**Work to be completed**
Name every person mentioned by name in the essay on literary atmospheres below, leaving out its author.

**Document extract**
★ ★ ★ ★
Fiat Lux: On Literary Atmospheres

by
Sofia Samatar
10.24.22

In our Craft Capsules series, authors reveal the personal and particular ways they approach the art of writing. This is no. 145.

Recently, at the Mennonite/s Writing Conference in Goshen, Indiana, I attended a panel discussion in which the scholar and crime writer Daniel Born was asked, “What is the function of the noir genre?” Born gave the best possible answer: “Noir is an atmosphere.” This wasn’t enough for the person who had asked the question, and an interesting conversation followed, considering violence, capitalism, urban decay, and the manifestation of power. These are all excellent themes for a study of the social function of noir, but they fail to explain why a person’s hand has picked up a certain book, much less—and for me this is the question of literature—why, once the person has read the book, that same hand might pick it up again.

A question of rereading. Once you know what a book contains, why read it again? Because literature is not information. It’s an atmosphere, a location, a space, a landscape you can enter, with its own weather and light that can be found nowhere else.

The German philologist Erich Auerbach offered a study of atmospheres in his investigation of literary worlds: Mimesis: The Representation of Reality in Western Literature. Committed to a Western tradition whose brutal underside had driven him into exile by the Nazis in 1935, Auerbach wrote the book in Istanbul; published in Berlin in 1946, it was soon translated into several languages, arguably establishing the field of modern comparative literature. Mimesis is a dazzling voyage through Western narrative, from Homer to Virginia Woolf, in search of what Auerbach calls “the serious treatment of everyday reality.”
★ ★ ★ ★
**Data**
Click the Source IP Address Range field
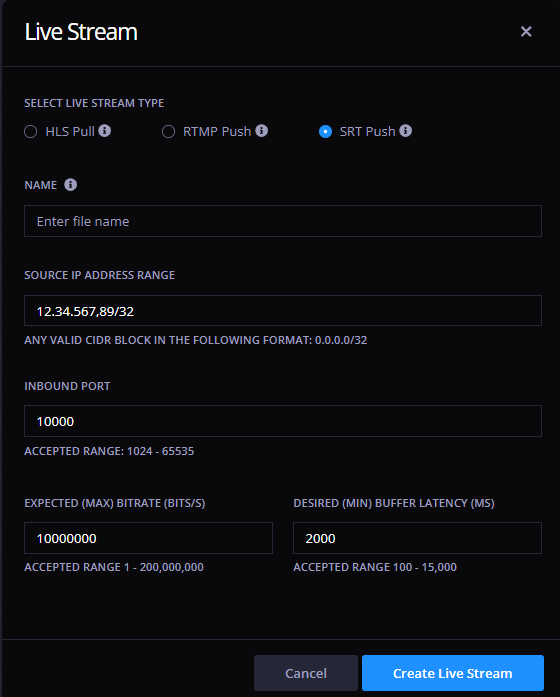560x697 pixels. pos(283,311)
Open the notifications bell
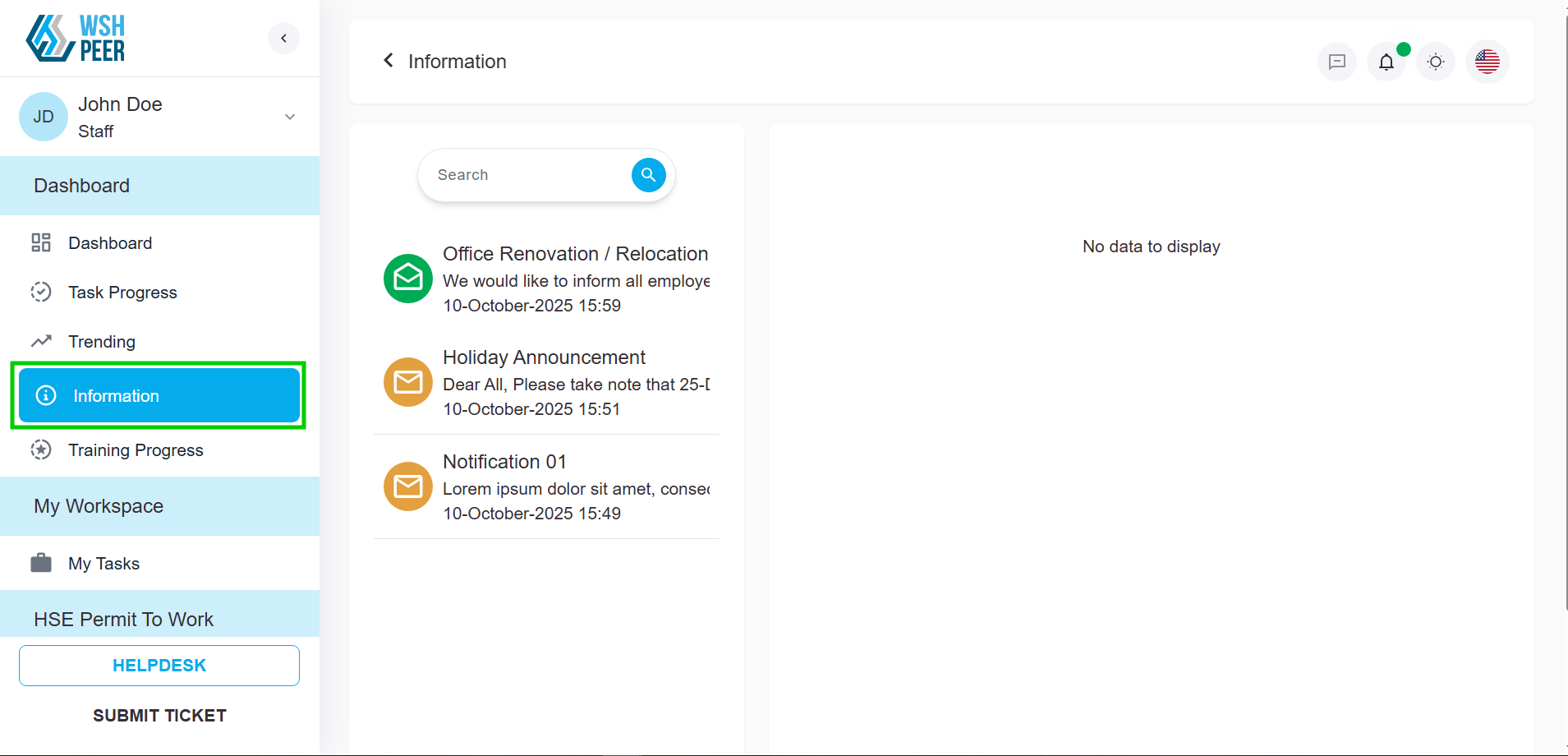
★ ★ ★ ★
**Exercise response**
Daniel Born, Erich Auerbach, Homer, Virginia Woolf